What is expected: Starting at the first line of the entries and ending at the line that contains "click(247, 280)", retype every line verbatim, including both of those lines.

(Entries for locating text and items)

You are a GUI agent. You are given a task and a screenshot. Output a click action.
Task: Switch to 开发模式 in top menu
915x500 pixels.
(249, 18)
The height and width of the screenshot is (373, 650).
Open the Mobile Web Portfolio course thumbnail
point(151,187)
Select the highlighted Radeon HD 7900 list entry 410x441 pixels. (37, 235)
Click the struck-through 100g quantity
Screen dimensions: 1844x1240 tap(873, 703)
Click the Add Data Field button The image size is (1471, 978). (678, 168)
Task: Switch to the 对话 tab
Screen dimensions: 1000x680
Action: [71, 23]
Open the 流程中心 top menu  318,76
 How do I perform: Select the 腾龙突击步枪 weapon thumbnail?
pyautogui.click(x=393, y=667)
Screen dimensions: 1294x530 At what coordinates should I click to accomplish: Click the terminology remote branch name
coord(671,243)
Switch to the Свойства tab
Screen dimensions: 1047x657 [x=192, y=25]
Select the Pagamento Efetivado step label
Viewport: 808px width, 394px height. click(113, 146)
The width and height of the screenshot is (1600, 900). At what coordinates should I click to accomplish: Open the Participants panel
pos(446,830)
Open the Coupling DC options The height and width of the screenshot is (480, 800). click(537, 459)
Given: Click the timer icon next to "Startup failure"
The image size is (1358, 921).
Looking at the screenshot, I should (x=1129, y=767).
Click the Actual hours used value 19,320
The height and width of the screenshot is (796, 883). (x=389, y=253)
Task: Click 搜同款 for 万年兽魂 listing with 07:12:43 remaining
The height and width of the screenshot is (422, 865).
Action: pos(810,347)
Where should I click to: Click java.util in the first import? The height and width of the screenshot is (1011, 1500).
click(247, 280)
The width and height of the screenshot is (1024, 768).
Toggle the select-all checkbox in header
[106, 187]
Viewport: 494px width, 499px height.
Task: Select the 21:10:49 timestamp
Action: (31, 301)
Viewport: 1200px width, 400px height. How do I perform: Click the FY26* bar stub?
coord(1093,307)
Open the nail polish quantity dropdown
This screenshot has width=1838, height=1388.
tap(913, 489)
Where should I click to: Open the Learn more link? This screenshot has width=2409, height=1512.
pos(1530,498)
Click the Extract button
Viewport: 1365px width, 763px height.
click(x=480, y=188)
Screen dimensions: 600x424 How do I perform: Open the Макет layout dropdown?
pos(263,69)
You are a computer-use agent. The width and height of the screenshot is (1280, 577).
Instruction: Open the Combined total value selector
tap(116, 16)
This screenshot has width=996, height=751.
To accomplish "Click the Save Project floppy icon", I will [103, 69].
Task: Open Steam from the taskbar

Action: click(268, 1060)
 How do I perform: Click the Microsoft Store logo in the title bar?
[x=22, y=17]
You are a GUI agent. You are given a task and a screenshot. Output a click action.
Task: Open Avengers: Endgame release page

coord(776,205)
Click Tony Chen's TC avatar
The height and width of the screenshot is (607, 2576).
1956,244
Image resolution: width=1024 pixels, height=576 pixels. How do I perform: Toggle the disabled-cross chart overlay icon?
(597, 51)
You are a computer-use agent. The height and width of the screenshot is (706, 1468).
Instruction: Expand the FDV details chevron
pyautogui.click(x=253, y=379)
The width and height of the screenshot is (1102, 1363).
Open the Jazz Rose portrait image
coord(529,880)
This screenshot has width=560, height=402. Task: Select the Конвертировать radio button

Solution to this exercise:
You are a GUI agent. You are given a task and a screenshot. Output a click action.
Task: Switch to 开发模式 in top menu
915x500 pixels.
(249, 18)
The height and width of the screenshot is (373, 650).
Open the Mobile Web Portfolio course thumbnail
point(151,187)
Select the highlighted Radeon HD 7900 list entry 410x441 pixels. (37, 235)
Click the struck-through 100g quantity
Screen dimensions: 1844x1240 tap(873, 703)
Click the Add Data Field button The image size is (1471, 978). (678, 168)
Task: Switch to the 对话 tab
Screen dimensions: 1000x680
Action: [71, 23]
Open the 流程中心 top menu  318,76
 How do I perform: Select the 腾龙突击步枪 weapon thumbnail?
pyautogui.click(x=393, y=667)
Screen dimensions: 1294x530 At what coordinates should I click to accomplish: Click the terminology remote branch name
coord(671,243)
Switch to the Свойства tab
Screen dimensions: 1047x657 [x=192, y=25]
Select the Pagamento Efetivado step label
Viewport: 808px width, 394px height. click(113, 146)
The width and height of the screenshot is (1600, 900). At what coordinates should I click to accomplish: Open the Participants panel
pos(446,830)
Open the Coupling DC options The height and width of the screenshot is (480, 800). click(537, 459)
Given: Click the timer icon next to "Startup failure"
The image size is (1358, 921).
Looking at the screenshot, I should (x=1129, y=767).
Click the Actual hours used value 19,320
The height and width of the screenshot is (796, 883). (x=389, y=253)
Task: Click 搜同款 for 万年兽魂 listing with 07:12:43 remaining
The height and width of the screenshot is (422, 865).
Action: pos(810,347)
Where should I click to: Click java.util in the first import? The height and width of the screenshot is (1011, 1500).
click(247, 280)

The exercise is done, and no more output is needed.